■ Your goal ■
For this exercise, restate the data below with no change at all.

──────────────────────────────

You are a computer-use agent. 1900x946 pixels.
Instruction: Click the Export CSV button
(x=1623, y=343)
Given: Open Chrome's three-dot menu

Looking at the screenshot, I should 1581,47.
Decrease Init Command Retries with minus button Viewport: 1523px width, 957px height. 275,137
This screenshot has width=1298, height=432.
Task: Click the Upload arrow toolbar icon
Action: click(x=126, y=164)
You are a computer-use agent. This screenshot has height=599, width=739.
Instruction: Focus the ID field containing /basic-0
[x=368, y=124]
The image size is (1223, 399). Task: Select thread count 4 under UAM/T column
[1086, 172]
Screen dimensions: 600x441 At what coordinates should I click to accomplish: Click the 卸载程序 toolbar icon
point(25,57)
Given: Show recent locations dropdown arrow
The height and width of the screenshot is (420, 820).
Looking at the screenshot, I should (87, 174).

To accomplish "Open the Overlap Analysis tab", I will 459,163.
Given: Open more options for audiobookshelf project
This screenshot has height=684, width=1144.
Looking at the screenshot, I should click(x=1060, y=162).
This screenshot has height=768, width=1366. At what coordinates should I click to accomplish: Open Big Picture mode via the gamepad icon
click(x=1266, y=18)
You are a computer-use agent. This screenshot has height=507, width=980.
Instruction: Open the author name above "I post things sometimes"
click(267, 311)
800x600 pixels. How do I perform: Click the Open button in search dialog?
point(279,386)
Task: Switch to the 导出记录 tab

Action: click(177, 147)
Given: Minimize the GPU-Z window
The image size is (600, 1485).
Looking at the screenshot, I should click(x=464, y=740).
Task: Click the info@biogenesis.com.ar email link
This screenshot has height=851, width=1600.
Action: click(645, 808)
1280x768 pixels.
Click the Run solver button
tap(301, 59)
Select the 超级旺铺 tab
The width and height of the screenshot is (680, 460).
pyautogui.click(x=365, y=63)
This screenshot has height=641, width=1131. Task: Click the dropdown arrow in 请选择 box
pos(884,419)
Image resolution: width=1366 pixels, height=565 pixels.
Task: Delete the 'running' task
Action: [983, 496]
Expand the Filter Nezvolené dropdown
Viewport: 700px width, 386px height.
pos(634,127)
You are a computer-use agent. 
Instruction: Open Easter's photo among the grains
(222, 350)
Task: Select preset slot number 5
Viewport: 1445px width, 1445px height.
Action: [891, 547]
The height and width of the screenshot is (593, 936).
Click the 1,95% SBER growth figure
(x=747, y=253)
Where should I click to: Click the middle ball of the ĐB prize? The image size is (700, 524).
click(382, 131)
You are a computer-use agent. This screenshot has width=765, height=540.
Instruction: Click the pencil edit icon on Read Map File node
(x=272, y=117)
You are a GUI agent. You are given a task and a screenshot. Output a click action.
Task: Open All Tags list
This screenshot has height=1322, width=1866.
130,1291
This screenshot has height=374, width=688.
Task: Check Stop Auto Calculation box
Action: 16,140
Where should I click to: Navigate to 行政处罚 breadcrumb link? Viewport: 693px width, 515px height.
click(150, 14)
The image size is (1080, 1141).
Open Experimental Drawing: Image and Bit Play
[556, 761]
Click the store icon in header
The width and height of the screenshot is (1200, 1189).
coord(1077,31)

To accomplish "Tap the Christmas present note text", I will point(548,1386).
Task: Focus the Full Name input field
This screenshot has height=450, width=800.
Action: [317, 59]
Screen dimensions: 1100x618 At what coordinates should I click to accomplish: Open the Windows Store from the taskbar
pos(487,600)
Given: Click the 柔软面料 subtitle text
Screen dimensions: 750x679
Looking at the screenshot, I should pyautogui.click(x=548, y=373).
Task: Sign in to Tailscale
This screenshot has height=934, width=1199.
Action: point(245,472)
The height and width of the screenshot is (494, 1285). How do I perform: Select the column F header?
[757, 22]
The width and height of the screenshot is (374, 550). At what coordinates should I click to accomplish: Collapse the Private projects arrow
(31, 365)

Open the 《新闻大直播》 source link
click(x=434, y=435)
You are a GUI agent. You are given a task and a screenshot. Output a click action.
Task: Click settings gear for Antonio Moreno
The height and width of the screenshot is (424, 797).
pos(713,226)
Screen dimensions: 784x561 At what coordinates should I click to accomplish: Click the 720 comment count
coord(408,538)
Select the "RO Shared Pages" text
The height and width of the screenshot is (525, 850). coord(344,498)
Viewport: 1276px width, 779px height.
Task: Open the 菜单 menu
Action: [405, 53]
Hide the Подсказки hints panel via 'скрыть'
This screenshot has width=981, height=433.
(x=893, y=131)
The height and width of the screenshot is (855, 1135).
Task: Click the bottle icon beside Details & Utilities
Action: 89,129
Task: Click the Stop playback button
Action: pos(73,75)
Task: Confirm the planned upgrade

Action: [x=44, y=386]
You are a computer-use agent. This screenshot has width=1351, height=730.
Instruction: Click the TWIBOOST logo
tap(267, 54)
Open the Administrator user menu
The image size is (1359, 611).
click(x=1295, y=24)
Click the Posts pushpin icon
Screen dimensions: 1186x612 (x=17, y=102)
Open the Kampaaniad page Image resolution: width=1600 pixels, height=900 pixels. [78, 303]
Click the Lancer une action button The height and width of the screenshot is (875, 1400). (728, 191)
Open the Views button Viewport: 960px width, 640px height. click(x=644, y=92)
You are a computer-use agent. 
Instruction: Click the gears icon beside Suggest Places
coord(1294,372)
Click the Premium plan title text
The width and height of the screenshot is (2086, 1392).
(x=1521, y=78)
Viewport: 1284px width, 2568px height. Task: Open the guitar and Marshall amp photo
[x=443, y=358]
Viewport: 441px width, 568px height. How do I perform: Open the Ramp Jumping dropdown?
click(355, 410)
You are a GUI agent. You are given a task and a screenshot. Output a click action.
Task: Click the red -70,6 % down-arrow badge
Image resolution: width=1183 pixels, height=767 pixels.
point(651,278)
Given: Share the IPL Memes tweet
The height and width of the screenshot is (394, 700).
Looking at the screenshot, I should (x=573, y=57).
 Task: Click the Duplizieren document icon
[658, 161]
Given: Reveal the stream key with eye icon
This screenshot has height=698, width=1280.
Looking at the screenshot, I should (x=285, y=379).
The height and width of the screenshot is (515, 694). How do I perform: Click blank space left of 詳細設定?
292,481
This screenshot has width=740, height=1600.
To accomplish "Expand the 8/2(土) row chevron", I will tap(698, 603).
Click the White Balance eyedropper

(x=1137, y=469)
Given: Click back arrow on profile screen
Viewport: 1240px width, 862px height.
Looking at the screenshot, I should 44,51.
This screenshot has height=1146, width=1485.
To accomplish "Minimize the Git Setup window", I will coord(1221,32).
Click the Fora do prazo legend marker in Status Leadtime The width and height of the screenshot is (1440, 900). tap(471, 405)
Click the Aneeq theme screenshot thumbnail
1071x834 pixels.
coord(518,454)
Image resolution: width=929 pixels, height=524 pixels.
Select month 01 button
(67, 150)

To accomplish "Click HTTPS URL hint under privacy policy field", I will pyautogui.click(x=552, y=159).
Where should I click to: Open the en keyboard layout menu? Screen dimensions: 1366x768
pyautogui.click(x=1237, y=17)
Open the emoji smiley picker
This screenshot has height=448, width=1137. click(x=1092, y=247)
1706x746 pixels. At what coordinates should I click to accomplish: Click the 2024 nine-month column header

──────────────────────────────

■ Exercise response ■
You are a computer-use agent. 1900x946 pixels.
Instruction: Click the Export CSV button
(x=1623, y=343)
Given: Open Chrome's three-dot menu

Looking at the screenshot, I should 1581,47.
Decrease Init Command Retries with minus button Viewport: 1523px width, 957px height. 275,137
This screenshot has width=1298, height=432.
Task: Click the Upload arrow toolbar icon
Action: click(x=126, y=164)
You are a computer-use agent. This screenshot has height=599, width=739.
Instruction: Focus the ID field containing /basic-0
[x=368, y=124]
The image size is (1223, 399). Task: Select thread count 4 under UAM/T column
[1086, 172]
Screen dimensions: 600x441 At what coordinates should I click to accomplish: Click the 卸载程序 toolbar icon
point(25,57)
Given: Show recent locations dropdown arrow
The height and width of the screenshot is (420, 820).
Looking at the screenshot, I should (87, 174).

To accomplish "Open the Overlap Analysis tab", I will 459,163.
Given: Open more options for audiobookshelf project
This screenshot has height=684, width=1144.
Looking at the screenshot, I should click(x=1060, y=162).
This screenshot has height=768, width=1366. At what coordinates should I click to accomplish: Open Big Picture mode via the gamepad icon
click(x=1266, y=18)
You are a computer-use agent. This screenshot has height=507, width=980.
Instruction: Open the author name above "I post things sometimes"
click(267, 311)
800x600 pixels. How do I perform: Click the Open button in search dialog?
point(279,386)
Task: Switch to the 导出记录 tab

Action: click(177, 147)
Given: Minimize the GPU-Z window
The image size is (600, 1485).
Looking at the screenshot, I should click(x=464, y=740).
Task: Click the info@biogenesis.com.ar email link
This screenshot has height=851, width=1600.
Action: click(645, 808)
1280x768 pixels.
Click the Run solver button
tap(301, 59)
Select the 超级旺铺 tab
The width and height of the screenshot is (680, 460).
pyautogui.click(x=365, y=63)
This screenshot has height=641, width=1131. Task: Click the dropdown arrow in 请选择 box
pos(884,419)
Image resolution: width=1366 pixels, height=565 pixels.
Task: Delete the 'running' task
Action: [983, 496]
Expand the Filter Nezvolené dropdown
Viewport: 700px width, 386px height.
pos(634,127)
You are a computer-use agent. 
Instruction: Open Easter's photo among the grains
(222, 350)
Task: Select preset slot number 5
Viewport: 1445px width, 1445px height.
Action: [891, 547]
The height and width of the screenshot is (593, 936).
Click the 1,95% SBER growth figure
(x=747, y=253)
Where should I click to: Click the middle ball of the ĐB prize? The image size is (700, 524).
click(382, 131)
You are a computer-use agent. This screenshot has width=765, height=540.
Instruction: Click the pencil edit icon on Read Map File node
(x=272, y=117)
You are a GUI agent. You are given a task and a screenshot. Output a click action.
Task: Open All Tags list
This screenshot has height=1322, width=1866.
130,1291
This screenshot has height=374, width=688.
Task: Check Stop Auto Calculation box
Action: 16,140
Where should I click to: Navigate to 行政处罚 breadcrumb link? Viewport: 693px width, 515px height.
click(150, 14)
The image size is (1080, 1141).
Open Experimental Drawing: Image and Bit Play
[556, 761]
Click the store icon in header
The width and height of the screenshot is (1200, 1189).
coord(1077,31)

To accomplish "Tap the Christmas present note text", I will point(548,1386).
Task: Focus the Full Name input field
This screenshot has height=450, width=800.
Action: [317, 59]
Screen dimensions: 1100x618 At what coordinates should I click to accomplish: Open the Windows Store from the taskbar
pos(487,600)
Given: Click the 柔软面料 subtitle text
Screen dimensions: 750x679
Looking at the screenshot, I should pyautogui.click(x=548, y=373).
Task: Sign in to Tailscale
This screenshot has height=934, width=1199.
Action: point(245,472)
The height and width of the screenshot is (494, 1285). How do I perform: Select the column F header?
[757, 22]
The width and height of the screenshot is (374, 550). At what coordinates should I click to accomplish: Collapse the Private projects arrow
(31, 365)

Open the 《新闻大直播》 source link
click(x=434, y=435)
You are a GUI agent. You are given a task and a screenshot. Output a click action.
Task: Click settings gear for Antonio Moreno
The height and width of the screenshot is (424, 797).
pos(713,226)
Screen dimensions: 784x561 At what coordinates should I click to accomplish: Click the 720 comment count
coord(408,538)
Select the "RO Shared Pages" text
The height and width of the screenshot is (525, 850). coord(344,498)
Viewport: 1276px width, 779px height.
Task: Open the 菜单 menu
Action: [405, 53]
Hide the Подсказки hints panel via 'скрыть'
This screenshot has width=981, height=433.
(x=893, y=131)
The height and width of the screenshot is (855, 1135).
Task: Click the bottle icon beside Details & Utilities
Action: 89,129
Task: Click the Stop playback button
Action: pos(73,75)
Task: Confirm the planned upgrade

Action: [x=44, y=386]
You are a computer-use agent. This screenshot has width=1351, height=730.
Instruction: Click the TWIBOOST logo
tap(267, 54)
Open the Administrator user menu
The image size is (1359, 611).
click(x=1295, y=24)
Click the Posts pushpin icon
Screen dimensions: 1186x612 (x=17, y=102)
Open the Kampaaniad page Image resolution: width=1600 pixels, height=900 pixels. [78, 303]
Click the Lancer une action button The height and width of the screenshot is (875, 1400). (728, 191)
Open the Views button Viewport: 960px width, 640px height. click(x=644, y=92)
You are a computer-use agent. 
Instruction: Click the gears icon beside Suggest Places
coord(1294,372)
Click the Premium plan title text
The width and height of the screenshot is (2086, 1392).
(x=1521, y=78)
Viewport: 1284px width, 2568px height. Task: Open the guitar and Marshall amp photo
[x=443, y=358]
Viewport: 441px width, 568px height. How do I perform: Open the Ramp Jumping dropdown?
click(355, 410)
You are a GUI agent. You are given a task and a screenshot. Output a click action.
Task: Click the red -70,6 % down-arrow badge
Image resolution: width=1183 pixels, height=767 pixels.
point(651,278)
Given: Share the IPL Memes tweet
The height and width of the screenshot is (394, 700).
Looking at the screenshot, I should (x=573, y=57).
 Task: Click the Duplizieren document icon
[658, 161]
Given: Reveal the stream key with eye icon
This screenshot has height=698, width=1280.
Looking at the screenshot, I should (x=285, y=379).
The height and width of the screenshot is (515, 694). How do I perform: Click blank space left of 詳細設定?
292,481
This screenshot has width=740, height=1600.
To accomplish "Expand the 8/2(土) row chevron", I will tap(698, 603).
Click the White Balance eyedropper

(x=1137, y=469)
Given: Click back arrow on profile screen
Viewport: 1240px width, 862px height.
Looking at the screenshot, I should 44,51.
This screenshot has height=1146, width=1485.
To accomplish "Minimize the Git Setup window", I will coord(1221,32).
Click the Fora do prazo legend marker in Status Leadtime The width and height of the screenshot is (1440, 900). tap(471, 405)
Click the Aneeq theme screenshot thumbnail
1071x834 pixels.
coord(518,454)
Image resolution: width=929 pixels, height=524 pixels.
Select month 01 button
(67, 150)

To accomplish "Click HTTPS URL hint under privacy policy field", I will pyautogui.click(x=552, y=159).
Where should I click to: Open the en keyboard layout menu? Screen dimensions: 1366x768
pyautogui.click(x=1237, y=17)
Open the emoji smiley picker
This screenshot has height=448, width=1137. click(x=1092, y=247)
1706x746 pixels. At what coordinates should I click to accomplish: Click the 2024 nine-month column header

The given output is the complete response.